▸ **Data excerpts**
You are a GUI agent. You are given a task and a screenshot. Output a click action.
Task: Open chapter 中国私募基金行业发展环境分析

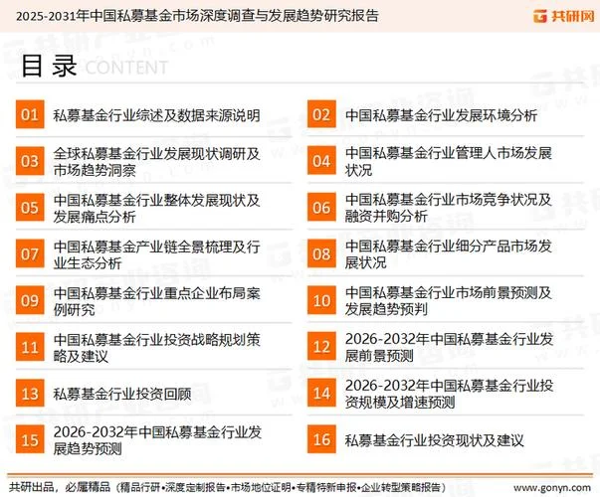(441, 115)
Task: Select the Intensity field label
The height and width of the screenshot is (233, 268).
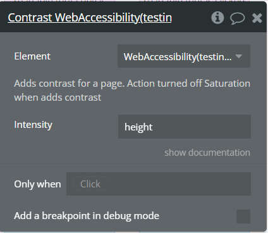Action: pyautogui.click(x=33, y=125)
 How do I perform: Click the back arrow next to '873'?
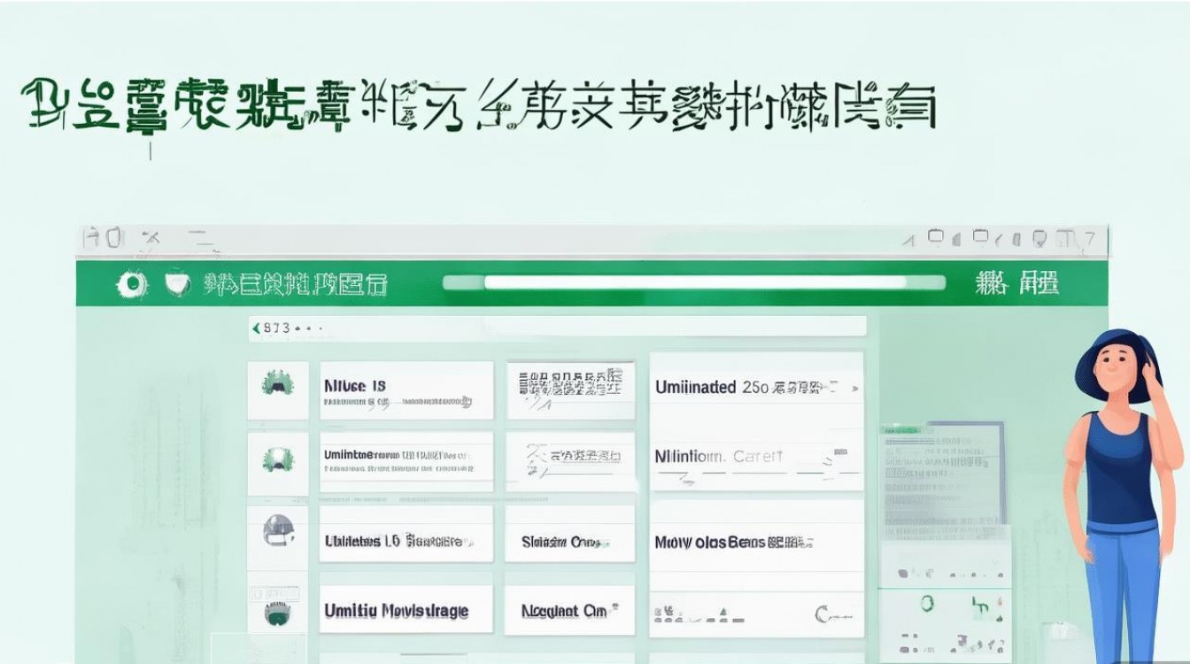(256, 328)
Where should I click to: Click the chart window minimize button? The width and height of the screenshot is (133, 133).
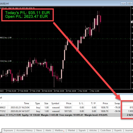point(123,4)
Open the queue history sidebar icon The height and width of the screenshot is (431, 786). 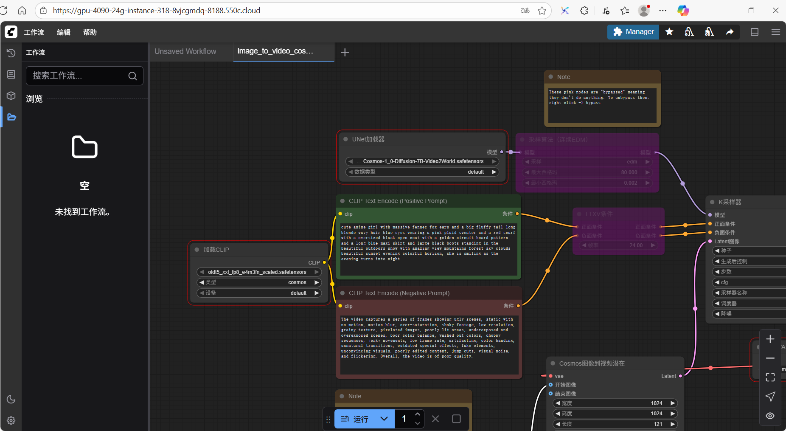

▸ **What to work on**
Do not include pictures. Copy only the lines running from the line with "How do I perform: Click" through the last line of the records, exactly as they appear.

▸ **Written response**
 How do I perform: Click the back arrow next to '873'?
(256, 328)
Where should I click to: Click the chart window minimize button? The width and height of the screenshot is (133, 133).
point(123,4)
Open the queue history sidebar icon The height and width of the screenshot is (431, 786). 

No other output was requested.